╭─ Data for the task

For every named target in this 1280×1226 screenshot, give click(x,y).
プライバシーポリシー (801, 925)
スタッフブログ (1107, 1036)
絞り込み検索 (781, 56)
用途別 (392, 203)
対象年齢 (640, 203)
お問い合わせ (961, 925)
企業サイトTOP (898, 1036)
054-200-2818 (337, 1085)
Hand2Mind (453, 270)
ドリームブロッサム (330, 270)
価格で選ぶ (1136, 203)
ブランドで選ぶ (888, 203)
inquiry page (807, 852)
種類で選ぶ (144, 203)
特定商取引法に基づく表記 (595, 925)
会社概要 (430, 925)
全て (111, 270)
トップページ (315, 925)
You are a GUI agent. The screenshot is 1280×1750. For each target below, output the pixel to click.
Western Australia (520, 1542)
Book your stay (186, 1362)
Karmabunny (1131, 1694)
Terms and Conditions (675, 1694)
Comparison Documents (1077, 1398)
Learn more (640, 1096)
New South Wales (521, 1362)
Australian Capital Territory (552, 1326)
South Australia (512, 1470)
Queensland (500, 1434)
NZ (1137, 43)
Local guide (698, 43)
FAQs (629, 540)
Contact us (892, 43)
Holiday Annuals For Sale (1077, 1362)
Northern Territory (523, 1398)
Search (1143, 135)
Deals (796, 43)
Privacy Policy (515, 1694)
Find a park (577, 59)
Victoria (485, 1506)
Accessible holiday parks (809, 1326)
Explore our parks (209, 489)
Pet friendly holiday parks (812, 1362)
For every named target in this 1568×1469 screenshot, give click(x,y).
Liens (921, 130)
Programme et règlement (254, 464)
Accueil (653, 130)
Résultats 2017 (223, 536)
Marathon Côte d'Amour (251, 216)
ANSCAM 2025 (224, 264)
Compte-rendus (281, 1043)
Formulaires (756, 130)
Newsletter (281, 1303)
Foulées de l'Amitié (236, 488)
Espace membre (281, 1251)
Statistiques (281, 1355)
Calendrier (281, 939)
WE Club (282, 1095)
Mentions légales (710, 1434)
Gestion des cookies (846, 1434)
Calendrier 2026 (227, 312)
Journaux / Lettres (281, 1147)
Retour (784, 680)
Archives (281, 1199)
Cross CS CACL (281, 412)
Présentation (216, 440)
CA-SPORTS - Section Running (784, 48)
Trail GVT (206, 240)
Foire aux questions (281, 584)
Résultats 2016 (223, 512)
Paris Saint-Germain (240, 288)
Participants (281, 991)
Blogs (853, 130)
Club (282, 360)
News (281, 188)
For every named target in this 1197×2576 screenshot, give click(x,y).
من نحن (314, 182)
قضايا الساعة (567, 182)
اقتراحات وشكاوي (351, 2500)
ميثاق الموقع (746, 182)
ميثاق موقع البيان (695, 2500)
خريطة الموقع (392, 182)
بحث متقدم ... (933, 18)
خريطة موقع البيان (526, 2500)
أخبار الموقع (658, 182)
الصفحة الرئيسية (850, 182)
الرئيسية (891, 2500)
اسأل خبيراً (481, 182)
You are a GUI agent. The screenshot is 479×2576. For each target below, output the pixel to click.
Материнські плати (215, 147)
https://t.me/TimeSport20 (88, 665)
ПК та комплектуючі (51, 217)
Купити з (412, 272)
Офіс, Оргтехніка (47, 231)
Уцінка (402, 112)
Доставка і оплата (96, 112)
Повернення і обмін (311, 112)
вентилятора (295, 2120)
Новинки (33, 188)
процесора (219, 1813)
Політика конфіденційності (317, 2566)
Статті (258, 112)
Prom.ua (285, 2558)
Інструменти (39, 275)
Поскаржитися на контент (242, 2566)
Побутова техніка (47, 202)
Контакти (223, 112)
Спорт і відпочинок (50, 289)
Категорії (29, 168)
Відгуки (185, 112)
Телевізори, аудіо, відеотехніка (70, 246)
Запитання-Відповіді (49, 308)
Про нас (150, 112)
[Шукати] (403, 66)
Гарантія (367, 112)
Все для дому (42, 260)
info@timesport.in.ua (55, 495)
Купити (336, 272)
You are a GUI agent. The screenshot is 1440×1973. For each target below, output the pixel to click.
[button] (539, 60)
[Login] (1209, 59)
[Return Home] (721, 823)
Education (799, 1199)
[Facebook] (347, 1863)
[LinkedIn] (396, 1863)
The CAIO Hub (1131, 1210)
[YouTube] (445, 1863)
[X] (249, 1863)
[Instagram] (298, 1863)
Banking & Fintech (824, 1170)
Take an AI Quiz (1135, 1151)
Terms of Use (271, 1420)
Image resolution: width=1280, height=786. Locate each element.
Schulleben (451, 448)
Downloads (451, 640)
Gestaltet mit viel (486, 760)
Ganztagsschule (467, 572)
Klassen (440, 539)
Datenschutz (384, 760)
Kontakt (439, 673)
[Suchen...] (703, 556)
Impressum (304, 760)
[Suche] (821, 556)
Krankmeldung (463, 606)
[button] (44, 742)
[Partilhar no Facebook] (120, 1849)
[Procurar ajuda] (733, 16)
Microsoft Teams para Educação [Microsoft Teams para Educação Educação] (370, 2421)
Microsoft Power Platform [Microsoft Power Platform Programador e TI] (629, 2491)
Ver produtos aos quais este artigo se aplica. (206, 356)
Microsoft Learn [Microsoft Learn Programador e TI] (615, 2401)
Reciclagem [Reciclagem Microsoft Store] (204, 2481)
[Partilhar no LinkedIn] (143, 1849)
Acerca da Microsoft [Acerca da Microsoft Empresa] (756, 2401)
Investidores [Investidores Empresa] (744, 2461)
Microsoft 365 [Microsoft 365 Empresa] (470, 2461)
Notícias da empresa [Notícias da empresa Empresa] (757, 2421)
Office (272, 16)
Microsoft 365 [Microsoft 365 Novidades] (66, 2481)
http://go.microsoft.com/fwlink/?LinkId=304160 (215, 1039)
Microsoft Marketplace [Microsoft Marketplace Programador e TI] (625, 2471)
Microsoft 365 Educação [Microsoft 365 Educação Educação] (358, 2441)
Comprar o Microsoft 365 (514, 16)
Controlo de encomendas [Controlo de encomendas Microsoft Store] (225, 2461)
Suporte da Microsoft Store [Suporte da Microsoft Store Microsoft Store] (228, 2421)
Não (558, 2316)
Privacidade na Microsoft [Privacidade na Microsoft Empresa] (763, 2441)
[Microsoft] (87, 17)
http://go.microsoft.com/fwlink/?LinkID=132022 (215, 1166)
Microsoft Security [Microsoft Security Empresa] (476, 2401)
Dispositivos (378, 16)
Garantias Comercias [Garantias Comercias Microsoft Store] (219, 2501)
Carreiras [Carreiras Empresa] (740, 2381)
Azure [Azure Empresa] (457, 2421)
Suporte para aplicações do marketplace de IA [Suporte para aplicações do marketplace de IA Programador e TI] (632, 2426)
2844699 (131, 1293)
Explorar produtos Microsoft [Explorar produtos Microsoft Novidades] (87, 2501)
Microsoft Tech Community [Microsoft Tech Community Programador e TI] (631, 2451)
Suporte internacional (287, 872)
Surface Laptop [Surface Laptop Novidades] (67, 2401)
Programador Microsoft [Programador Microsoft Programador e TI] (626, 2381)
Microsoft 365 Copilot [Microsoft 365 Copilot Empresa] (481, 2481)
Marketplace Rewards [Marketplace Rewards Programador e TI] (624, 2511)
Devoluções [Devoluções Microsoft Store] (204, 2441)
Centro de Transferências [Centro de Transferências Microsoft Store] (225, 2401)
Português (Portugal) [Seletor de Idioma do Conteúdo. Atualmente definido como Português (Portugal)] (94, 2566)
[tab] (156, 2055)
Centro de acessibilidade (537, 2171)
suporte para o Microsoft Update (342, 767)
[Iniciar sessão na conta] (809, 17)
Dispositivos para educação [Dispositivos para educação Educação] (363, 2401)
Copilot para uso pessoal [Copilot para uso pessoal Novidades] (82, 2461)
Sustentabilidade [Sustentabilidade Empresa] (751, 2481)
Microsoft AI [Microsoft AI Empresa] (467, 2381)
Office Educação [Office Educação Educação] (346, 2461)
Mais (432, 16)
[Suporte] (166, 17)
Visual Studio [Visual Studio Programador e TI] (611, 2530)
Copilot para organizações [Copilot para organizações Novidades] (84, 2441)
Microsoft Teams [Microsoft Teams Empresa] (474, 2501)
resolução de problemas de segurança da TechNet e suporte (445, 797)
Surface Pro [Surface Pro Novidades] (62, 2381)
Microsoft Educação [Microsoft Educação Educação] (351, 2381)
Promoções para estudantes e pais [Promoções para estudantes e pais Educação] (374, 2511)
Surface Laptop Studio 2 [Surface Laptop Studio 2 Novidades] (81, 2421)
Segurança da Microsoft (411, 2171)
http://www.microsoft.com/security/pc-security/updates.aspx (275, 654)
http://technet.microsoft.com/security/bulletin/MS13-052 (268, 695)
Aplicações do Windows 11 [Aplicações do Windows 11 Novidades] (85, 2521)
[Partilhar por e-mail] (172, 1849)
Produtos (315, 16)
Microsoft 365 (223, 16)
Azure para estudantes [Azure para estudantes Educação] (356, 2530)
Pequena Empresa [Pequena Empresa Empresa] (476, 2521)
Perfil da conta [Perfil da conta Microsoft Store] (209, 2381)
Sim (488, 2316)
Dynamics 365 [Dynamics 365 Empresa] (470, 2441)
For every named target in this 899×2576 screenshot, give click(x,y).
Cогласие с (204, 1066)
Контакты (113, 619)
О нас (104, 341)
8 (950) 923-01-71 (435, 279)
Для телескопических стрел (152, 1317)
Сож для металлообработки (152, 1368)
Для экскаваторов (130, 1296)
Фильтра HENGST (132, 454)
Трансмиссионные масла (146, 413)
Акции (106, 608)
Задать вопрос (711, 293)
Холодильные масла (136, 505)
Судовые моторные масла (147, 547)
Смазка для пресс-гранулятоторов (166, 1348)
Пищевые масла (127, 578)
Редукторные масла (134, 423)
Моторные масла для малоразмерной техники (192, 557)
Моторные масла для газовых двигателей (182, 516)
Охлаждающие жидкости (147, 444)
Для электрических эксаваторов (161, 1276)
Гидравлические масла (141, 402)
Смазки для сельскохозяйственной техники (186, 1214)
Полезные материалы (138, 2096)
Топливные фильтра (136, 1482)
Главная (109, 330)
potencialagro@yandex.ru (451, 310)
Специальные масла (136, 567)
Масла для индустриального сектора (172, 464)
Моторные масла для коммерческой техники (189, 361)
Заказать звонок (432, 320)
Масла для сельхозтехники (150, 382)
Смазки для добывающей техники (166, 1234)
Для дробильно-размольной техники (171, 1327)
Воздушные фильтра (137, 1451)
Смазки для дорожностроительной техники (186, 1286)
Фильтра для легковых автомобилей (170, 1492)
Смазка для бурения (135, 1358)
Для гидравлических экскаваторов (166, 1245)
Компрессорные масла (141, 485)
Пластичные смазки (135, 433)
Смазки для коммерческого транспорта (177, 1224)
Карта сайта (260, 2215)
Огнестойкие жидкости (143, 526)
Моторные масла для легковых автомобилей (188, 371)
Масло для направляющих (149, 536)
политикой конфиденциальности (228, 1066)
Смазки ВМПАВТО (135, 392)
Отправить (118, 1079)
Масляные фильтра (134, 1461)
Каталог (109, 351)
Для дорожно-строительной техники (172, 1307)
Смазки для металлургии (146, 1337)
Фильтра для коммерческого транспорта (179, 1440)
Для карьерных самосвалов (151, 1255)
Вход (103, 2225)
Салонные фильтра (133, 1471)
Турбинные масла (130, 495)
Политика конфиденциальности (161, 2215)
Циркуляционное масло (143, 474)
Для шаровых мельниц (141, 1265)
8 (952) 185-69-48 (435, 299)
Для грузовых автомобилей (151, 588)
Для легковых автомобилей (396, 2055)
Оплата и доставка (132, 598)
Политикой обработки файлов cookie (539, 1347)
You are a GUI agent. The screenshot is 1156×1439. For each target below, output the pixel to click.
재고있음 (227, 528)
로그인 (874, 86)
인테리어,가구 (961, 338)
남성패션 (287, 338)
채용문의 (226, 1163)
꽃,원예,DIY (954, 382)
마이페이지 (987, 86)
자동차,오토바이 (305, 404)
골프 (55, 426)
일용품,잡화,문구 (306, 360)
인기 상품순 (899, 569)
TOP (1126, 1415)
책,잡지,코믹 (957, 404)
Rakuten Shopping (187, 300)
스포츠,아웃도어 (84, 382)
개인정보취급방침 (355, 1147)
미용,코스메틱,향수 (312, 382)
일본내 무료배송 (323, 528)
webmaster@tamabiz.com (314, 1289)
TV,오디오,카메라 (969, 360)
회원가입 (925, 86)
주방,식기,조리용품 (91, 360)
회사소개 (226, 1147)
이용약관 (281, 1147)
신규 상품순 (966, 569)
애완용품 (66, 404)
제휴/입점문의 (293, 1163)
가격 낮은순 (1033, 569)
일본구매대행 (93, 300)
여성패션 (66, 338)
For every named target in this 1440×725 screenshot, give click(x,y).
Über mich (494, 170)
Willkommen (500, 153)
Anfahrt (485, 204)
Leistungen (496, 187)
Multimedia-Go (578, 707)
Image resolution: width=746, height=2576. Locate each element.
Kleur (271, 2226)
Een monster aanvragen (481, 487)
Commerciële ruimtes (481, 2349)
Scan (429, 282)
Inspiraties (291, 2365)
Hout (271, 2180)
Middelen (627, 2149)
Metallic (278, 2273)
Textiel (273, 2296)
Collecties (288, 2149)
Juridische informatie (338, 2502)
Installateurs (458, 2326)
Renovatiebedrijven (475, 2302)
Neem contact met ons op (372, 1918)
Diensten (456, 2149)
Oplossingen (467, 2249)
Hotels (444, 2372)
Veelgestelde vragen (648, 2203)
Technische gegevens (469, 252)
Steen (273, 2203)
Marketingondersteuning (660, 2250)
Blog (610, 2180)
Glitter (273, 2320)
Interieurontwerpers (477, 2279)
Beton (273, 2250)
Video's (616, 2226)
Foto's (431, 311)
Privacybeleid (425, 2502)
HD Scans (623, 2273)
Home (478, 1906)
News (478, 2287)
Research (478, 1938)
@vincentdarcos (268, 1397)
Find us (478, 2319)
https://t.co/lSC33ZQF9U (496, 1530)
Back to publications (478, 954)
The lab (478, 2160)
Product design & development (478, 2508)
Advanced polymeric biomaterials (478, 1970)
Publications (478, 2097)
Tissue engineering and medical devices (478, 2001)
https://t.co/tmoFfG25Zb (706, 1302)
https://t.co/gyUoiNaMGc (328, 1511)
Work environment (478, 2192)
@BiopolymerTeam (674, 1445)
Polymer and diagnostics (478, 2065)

╰─

Problem statement — Rewrite the lines of the material above, starting with the line with "Новинки (33, 188)" and going on through the line with "Klassen (440, 539)", keeping every line, including those without coordinates. In each answer, multiply both coordinates by 0.2 and round to whole numbers, with halves going up.

Final result —
Новинки (7, 38)
процесора (44, 363)
Політика конфіденційності (63, 513)
Статті (52, 22)
Prom.ua (57, 512)
Інструменти (8, 55)
Поскаржитися на контент (48, 513)
Побутова техніка (9, 40)
Контакти (45, 22)
Спорт і відпочинок (10, 58)
Категорії (6, 34)
Відгуки (37, 22)
Телевізори, аудіо, відеотехніка (14, 49)
Запитання-Відповіді (10, 62)
Про нас (30, 22)
[Шукати] (81, 13)
Гарантія (73, 22)
Все для дому (8, 52)
info@timesport.in.ua (11, 99)
Купити (67, 54)
You are a GUI agent. The screenshot is 1440×1973. For each target below, output the pixel to click.
[button] (108, 12)
[Login] (242, 12)
[Return Home] (144, 165)
Education (160, 240)
[Facebook] (69, 373)
[LinkedIn] (79, 373)
The CAIO Hub (226, 242)
[YouTube] (89, 373)
[X] (50, 373)
[Instagram] (60, 373)
Banking & Fintech (165, 234)
Take an AI Quiz (227, 230)
Terms of Use (54, 284)
Image resolution: width=1280, height=786. Locate each element.
Schulleben (90, 90)
Downloads (90, 128)
Gestaltet mit viel (97, 152)
Ganztagsschule (93, 114)
Klassen (88, 108)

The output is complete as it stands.